Starting a new service and considering #ipv6? It's a good practice to go IPv6 for a number of reasons:1) IPv4 is exhausted, 2) IPv6 offers much better privacy thanks to the client address rotation, 3) IPv6 greatly simplifies P2P, 4) slightly better performance & latency
Ok, this makes perfect sense - looks like privacy extensions offer privacy protection equivalent to an ISP-scale NAT.
> by using throwaway addresses for each connection
This is technically possible. I've seen some services using this technique to bypass Google search query limits by switching their egress IPv6 address every 5 minutes or so. Of course this works only as long as Google doesn't enforce limits per subnet but switching is easy. Choosing a new IPv6 address *per connection* is also technically possible with /etc/gai.conf, the client software would just need to actually do it.

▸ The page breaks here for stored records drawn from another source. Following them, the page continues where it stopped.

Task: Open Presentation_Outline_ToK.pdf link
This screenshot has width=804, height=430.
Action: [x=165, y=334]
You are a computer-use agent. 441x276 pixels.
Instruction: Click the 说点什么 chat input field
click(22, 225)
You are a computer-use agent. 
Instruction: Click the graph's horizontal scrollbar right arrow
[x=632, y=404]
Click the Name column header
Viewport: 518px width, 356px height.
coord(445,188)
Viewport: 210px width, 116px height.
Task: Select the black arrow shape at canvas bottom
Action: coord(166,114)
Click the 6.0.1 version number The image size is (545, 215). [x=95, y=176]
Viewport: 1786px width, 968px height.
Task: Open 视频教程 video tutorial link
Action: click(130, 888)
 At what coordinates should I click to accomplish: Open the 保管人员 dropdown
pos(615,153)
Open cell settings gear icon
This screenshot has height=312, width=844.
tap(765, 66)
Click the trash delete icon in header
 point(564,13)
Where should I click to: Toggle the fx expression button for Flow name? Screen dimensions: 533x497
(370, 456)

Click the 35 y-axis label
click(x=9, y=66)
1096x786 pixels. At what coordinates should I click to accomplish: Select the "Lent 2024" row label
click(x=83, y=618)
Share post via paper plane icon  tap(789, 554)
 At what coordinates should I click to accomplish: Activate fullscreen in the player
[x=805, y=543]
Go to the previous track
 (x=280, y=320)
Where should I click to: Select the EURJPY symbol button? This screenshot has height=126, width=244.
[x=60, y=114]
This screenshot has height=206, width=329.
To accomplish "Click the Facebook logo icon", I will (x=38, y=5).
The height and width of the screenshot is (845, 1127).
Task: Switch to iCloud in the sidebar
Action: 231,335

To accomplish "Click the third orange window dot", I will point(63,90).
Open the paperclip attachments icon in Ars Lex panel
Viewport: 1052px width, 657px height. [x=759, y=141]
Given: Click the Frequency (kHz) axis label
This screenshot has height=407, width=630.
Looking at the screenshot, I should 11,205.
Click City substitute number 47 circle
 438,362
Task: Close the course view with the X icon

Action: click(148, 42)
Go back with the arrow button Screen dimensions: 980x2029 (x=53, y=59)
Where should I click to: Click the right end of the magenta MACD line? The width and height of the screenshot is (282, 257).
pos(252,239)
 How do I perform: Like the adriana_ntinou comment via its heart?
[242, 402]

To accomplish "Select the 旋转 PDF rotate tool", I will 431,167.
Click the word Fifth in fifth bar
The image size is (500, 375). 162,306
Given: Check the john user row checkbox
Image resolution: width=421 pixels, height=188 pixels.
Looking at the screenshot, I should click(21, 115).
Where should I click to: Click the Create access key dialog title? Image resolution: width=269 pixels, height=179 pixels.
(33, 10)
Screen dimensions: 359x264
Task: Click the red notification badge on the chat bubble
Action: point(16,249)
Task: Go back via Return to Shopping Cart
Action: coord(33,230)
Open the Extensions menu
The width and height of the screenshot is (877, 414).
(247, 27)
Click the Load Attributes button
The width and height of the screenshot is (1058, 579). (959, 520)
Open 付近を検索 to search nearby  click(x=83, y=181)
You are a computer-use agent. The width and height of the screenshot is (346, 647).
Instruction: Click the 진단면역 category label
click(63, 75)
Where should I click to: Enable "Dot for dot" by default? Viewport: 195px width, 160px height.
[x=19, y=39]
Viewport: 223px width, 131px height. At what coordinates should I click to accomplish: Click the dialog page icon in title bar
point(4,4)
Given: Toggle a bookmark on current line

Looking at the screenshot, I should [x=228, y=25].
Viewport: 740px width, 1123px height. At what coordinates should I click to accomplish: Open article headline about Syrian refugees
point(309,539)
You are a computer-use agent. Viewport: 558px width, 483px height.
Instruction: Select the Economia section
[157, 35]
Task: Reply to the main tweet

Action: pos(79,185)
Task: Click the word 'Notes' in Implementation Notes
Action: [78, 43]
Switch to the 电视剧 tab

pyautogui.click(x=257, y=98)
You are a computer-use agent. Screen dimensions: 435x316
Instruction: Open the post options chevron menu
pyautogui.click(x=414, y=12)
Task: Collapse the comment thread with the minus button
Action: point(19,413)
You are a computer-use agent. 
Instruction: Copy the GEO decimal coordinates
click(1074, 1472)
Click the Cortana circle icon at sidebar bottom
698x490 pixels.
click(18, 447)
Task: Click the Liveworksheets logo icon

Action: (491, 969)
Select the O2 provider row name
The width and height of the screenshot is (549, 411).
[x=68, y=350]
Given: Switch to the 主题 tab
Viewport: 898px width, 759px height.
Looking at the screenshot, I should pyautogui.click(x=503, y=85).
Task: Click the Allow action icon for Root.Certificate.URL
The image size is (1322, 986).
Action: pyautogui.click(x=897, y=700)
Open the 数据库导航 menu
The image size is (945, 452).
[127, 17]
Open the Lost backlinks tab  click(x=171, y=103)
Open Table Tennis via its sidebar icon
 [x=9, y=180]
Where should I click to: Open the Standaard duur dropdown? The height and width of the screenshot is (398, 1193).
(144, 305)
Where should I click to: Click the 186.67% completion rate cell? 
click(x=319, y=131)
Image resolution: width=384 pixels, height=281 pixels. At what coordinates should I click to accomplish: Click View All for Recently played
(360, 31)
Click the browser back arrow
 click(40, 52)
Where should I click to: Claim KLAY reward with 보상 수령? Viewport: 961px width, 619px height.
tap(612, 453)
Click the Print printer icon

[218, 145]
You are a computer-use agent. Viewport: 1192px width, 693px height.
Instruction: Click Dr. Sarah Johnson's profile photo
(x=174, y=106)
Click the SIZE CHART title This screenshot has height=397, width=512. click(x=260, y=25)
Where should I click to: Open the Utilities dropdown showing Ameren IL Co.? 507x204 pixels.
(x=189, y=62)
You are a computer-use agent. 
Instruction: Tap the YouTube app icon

Regarding stable IPv6 addresses - they are pain to configure as you have to use DHCPv6 and DHCP simply makes little sense with SLAAC. I've spent significant amount of time configuring DHCPv6 only to be able to track traffic in my LAN as all my personal and kids devices had different IPv6 addr each time :)
At the end of the day, I'm just tracking their MAC addresses as these are stable and configured everything else to use privacy extensions.
This is not a feature of IPv6, it's how they've chosen to manage addressing, which could be applied to any addressing scheme.
A recent-ish paper showed that even /48 aggregation can still uniquely identify a single customer.
https://arxiv.org/pdf/1707.03900.pdf
If you're using your computer at work, you were probably getting more privacy from IPv4 NAT aggregation than you are from IPv6 address rotation, most enterprises will have fixed addressing to make network management easier.